BRIEF — Using the data beneath, show every line that includes the word "height".

PROVIDED INFORMATION —
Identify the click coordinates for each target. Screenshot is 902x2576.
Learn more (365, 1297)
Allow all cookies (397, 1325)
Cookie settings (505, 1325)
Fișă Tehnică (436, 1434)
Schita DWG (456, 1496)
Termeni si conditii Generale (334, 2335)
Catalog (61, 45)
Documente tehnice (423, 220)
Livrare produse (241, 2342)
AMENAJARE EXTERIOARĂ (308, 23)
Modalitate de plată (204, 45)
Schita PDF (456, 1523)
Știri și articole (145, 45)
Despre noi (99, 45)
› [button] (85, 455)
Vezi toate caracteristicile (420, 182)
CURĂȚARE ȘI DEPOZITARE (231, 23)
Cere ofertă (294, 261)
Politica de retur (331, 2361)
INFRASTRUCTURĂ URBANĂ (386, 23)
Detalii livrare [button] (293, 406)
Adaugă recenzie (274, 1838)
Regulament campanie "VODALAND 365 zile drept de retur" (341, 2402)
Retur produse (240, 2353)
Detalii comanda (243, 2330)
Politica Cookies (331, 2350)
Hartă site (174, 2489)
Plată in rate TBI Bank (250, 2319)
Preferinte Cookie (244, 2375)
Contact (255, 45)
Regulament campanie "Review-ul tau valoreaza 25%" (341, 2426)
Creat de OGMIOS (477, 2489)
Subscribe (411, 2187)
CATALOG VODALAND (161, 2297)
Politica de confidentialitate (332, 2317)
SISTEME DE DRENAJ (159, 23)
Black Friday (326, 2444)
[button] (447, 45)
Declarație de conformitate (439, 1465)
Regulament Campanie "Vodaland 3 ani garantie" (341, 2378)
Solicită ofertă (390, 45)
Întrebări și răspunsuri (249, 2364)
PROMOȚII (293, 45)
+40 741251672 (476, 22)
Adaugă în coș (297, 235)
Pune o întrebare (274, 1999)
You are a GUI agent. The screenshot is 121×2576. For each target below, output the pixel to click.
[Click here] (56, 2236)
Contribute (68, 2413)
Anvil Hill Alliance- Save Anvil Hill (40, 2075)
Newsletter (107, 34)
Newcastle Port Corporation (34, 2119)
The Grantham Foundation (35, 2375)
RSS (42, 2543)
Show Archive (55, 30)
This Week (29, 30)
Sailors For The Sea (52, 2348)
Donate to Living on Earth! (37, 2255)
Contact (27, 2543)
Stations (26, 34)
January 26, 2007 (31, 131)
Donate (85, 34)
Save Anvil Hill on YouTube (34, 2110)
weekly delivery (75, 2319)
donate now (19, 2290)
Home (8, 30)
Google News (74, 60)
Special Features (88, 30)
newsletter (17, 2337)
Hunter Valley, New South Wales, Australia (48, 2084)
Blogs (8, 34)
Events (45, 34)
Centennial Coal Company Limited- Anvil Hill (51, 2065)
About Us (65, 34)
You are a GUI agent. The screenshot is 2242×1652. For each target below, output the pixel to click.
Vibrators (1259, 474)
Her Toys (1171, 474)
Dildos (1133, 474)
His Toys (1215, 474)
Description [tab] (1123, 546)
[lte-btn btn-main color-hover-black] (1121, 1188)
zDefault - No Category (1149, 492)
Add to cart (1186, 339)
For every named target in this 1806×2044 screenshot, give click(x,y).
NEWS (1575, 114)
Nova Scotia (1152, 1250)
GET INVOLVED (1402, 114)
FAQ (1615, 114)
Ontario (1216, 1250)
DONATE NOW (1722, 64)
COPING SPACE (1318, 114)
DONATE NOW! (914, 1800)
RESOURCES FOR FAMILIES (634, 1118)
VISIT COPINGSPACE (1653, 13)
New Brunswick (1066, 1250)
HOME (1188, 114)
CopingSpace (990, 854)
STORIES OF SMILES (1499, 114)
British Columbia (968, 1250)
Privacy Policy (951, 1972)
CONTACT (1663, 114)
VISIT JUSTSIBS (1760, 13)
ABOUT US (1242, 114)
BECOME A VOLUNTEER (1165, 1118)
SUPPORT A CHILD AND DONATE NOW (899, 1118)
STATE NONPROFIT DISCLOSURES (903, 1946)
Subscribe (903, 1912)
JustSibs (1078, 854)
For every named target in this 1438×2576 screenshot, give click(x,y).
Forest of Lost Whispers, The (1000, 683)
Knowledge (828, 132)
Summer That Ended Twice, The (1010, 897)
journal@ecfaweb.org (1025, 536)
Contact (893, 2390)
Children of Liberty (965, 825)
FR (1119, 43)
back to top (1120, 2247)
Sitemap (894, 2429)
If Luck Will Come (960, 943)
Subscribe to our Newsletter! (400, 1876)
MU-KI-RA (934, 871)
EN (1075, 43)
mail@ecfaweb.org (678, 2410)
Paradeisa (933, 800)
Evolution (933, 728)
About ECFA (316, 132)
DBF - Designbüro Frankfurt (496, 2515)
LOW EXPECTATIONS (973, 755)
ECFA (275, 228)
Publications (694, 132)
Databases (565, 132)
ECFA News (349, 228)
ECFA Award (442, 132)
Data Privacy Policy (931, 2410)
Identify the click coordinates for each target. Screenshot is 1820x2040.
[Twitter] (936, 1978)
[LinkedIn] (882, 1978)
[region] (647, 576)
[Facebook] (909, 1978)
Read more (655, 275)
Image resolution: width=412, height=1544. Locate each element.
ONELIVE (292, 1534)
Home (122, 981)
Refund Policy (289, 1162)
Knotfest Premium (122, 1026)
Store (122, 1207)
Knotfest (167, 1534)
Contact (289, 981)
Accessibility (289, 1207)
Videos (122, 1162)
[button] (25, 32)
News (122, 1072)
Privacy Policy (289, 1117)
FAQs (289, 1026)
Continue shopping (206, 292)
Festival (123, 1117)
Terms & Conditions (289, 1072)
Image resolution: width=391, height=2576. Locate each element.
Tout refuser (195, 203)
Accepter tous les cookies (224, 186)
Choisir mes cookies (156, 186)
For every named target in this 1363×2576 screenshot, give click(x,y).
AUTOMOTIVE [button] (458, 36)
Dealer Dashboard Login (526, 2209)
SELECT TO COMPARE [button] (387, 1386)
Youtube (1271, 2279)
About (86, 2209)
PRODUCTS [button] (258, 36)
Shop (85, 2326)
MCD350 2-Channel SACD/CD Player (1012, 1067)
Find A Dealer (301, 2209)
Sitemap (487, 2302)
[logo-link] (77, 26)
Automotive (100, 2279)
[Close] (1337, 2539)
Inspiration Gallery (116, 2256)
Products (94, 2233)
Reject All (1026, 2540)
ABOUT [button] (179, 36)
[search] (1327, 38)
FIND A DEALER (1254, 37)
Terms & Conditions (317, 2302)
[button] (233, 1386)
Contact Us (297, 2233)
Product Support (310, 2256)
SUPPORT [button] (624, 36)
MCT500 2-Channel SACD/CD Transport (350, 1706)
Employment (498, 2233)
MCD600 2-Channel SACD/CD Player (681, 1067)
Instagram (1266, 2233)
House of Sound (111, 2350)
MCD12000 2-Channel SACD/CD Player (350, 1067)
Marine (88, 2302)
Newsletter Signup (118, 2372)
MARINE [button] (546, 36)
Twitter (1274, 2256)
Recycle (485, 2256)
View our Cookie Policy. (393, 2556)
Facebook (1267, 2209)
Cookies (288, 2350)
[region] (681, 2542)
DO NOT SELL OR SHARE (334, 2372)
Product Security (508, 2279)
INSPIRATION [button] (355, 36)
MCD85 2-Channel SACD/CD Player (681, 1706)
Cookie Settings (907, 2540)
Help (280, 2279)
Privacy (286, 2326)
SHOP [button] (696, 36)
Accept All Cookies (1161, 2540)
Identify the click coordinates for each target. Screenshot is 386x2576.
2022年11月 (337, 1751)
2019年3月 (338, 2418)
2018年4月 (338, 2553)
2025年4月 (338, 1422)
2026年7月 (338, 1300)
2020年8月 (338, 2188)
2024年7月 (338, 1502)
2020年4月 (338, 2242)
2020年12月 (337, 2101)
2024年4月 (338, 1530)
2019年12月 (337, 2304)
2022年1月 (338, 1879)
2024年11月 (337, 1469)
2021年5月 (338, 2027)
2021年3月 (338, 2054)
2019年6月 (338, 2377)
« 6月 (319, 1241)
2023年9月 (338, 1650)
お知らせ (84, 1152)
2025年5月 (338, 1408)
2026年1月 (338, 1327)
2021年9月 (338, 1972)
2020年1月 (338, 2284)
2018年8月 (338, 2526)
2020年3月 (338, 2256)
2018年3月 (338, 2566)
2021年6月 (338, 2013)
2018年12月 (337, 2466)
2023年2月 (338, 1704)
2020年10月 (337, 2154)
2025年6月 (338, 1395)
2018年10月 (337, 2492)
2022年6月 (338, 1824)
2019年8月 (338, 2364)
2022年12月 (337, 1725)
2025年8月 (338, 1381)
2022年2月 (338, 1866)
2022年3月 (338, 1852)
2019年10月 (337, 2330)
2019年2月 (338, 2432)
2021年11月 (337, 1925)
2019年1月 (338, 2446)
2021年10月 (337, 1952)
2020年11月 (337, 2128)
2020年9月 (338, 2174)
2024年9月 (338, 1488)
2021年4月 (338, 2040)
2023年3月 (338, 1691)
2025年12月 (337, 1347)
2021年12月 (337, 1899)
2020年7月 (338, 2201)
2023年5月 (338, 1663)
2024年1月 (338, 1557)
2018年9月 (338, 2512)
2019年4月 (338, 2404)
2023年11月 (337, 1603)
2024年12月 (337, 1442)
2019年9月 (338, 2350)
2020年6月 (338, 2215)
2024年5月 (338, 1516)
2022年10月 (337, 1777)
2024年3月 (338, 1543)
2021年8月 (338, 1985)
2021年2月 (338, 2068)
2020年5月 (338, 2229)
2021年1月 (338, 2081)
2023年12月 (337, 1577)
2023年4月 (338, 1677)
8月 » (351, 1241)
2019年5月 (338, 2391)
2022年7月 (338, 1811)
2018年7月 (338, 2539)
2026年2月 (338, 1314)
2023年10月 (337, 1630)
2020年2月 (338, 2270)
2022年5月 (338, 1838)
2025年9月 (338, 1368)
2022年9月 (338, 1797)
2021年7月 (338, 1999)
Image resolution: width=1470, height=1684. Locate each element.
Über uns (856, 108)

EXERCISE ANSWER —
Image resolution: width=412, height=1544. Locate each element.
Image resolution: width=391, height=2576. Locate each element.
Image resolution: width=1470, height=1684. Locate each element.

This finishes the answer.